- **Passage given**:
[Begin]

I just wanna know if love wins before America loses

1 year ago
You.

You.

I have been waiting for you.

My fellow hellsite Gatsby enthusiasts, I present to you my first semester English final;

The Great Gatsby is one of the greatest examples of an unreliable narrator, and in consequence, has possibly the best grounds for a viable queer theory thanks to the deceptive Nick Carraway and his internalized fondness for Jay Gatsby. Nick is terribly dishonest to both the reader and himself at most turns. He paints himself in the best light he can, shields the reader's view from what he assumes is undesirable, but he’s admittedly horrible at it, slipping up frequently enough for it to be glaring. Nick and Gatsby’s bond is formed entirely on Gatsby’s lies and later honesty, and cannot go beyond that both due to Gatsby’s death and Nick’s own restraint on his emotions and passions. Nick comments on how he is “... slow-thinking and full of interior rules that act as brakes on my desires…” (Fitzgerald 64), and that kind of restraint is found often in queer people, and would be especially applicable in the American 1920s. His biased adoration and blind devotion to Gatsby is even mentioned at the very beginning, “Only Gatsby, the man who gives his name to this book, was exempt from my reaction” (Fitzgerald 2). Nick lying to the reader can also be him lying to himself, trying to convince himself that his affection for Gatsby was sheerly platonic, and the constant refute― and accidental disproving― that Gatsby is the only exception to his “strict moral code” comes across as violently self-preserving. This preservation is highly suspect in most scenarios, however if Nick is to be interpreted as queer, this becomes not just understandable, but entirely necessary.

[End]

- **Material supplied**:
[Begin]

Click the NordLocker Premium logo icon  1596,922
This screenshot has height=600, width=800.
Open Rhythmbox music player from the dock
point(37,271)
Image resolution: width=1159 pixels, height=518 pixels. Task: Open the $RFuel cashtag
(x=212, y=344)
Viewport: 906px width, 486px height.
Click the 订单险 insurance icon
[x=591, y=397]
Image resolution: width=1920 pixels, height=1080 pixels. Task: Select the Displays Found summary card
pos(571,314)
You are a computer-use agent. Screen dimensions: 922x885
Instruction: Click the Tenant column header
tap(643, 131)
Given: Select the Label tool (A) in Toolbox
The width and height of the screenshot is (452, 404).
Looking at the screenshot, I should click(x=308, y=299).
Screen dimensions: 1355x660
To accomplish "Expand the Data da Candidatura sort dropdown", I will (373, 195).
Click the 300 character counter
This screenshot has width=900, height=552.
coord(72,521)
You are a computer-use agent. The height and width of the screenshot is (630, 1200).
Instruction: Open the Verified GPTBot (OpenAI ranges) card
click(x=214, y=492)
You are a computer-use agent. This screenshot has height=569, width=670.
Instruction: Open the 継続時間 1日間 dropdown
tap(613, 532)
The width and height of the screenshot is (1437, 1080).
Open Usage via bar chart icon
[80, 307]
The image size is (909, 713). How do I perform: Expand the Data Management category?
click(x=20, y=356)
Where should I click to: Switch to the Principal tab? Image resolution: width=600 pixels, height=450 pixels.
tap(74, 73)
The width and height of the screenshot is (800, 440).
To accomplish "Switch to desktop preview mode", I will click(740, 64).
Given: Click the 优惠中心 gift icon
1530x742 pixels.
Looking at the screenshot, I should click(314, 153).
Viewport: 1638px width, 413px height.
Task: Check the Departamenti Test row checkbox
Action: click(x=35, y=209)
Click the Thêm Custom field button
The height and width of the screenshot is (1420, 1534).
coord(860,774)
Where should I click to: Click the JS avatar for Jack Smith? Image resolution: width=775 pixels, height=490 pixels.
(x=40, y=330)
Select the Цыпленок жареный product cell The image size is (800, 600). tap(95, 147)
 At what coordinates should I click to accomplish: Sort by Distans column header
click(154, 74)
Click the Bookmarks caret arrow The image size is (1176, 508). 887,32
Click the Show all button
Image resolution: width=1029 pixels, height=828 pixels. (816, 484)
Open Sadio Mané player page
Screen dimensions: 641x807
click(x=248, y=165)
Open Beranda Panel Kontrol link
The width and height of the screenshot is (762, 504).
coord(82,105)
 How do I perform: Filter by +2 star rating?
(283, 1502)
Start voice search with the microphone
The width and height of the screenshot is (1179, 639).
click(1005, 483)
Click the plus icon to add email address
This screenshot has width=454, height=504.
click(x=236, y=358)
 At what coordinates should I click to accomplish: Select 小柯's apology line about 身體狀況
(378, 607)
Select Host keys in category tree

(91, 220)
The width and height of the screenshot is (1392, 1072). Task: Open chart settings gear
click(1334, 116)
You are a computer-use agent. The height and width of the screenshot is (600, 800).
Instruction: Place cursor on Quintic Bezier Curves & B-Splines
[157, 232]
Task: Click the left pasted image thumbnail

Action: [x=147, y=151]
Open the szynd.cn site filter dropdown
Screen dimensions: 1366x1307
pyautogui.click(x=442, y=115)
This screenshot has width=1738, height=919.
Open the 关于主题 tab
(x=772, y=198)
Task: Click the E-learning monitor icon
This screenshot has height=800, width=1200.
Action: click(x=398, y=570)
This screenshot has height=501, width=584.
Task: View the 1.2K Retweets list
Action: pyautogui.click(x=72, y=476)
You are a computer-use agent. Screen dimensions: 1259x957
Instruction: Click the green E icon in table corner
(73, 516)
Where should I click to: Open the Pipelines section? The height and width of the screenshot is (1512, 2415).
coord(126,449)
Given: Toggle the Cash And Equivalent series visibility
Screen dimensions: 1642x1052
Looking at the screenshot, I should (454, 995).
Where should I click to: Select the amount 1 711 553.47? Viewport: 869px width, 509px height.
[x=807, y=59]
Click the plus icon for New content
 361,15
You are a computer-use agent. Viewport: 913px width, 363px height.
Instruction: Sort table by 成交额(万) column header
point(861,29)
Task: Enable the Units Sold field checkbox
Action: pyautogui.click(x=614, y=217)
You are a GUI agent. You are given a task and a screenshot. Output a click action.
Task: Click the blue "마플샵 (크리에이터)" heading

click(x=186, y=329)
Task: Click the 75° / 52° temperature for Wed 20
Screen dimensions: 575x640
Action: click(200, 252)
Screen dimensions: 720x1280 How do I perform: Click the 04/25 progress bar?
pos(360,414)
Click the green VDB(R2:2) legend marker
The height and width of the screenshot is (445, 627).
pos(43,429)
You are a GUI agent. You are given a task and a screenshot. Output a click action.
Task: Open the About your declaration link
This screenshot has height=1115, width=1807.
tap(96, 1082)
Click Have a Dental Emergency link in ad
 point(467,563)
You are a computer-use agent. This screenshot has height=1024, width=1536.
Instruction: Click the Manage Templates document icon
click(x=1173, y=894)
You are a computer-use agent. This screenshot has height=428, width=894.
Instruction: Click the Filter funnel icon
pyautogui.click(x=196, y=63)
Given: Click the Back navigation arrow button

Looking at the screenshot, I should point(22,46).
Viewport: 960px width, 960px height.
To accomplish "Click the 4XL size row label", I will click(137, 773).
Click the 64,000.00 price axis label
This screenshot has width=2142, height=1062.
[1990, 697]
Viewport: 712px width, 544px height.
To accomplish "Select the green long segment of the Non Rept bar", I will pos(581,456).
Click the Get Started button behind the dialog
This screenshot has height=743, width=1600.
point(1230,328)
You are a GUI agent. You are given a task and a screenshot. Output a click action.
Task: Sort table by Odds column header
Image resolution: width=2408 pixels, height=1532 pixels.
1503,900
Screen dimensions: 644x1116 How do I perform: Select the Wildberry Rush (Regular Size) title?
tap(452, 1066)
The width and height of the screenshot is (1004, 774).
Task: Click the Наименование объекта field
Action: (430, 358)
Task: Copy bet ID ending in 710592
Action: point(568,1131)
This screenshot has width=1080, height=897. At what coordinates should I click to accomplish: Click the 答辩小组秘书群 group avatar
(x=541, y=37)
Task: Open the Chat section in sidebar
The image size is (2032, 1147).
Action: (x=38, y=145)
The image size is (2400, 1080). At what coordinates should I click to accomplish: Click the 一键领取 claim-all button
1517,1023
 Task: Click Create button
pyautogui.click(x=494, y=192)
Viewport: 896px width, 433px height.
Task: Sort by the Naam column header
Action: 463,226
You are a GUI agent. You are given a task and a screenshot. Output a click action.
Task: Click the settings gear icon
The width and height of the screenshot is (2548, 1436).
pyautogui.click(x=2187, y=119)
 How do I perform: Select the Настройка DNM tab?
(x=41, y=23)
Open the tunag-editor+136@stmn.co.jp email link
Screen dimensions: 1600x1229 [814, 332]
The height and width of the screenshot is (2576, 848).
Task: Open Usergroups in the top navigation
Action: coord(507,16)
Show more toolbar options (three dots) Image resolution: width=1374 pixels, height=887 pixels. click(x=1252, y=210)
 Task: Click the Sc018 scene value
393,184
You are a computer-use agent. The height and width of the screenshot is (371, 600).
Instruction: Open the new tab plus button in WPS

[End]

- **Problems and tasks**:
[a] According to the Gatsby essay, The Great Gatsby is one of the greatest examples of what?
[b] List every passage that the Gatsby essay encloses in quotation marks.
The records have no connection to the Gatsby essay.

- **Expected responses**:
[a] An unreliable narrator.

[b]
- "... slow-thinking and full of interior rules that act as brakes on my desires…"
- "Only Gatsby, the man who gives his name to this book, was exempt from my reaction"
- "strict moral code"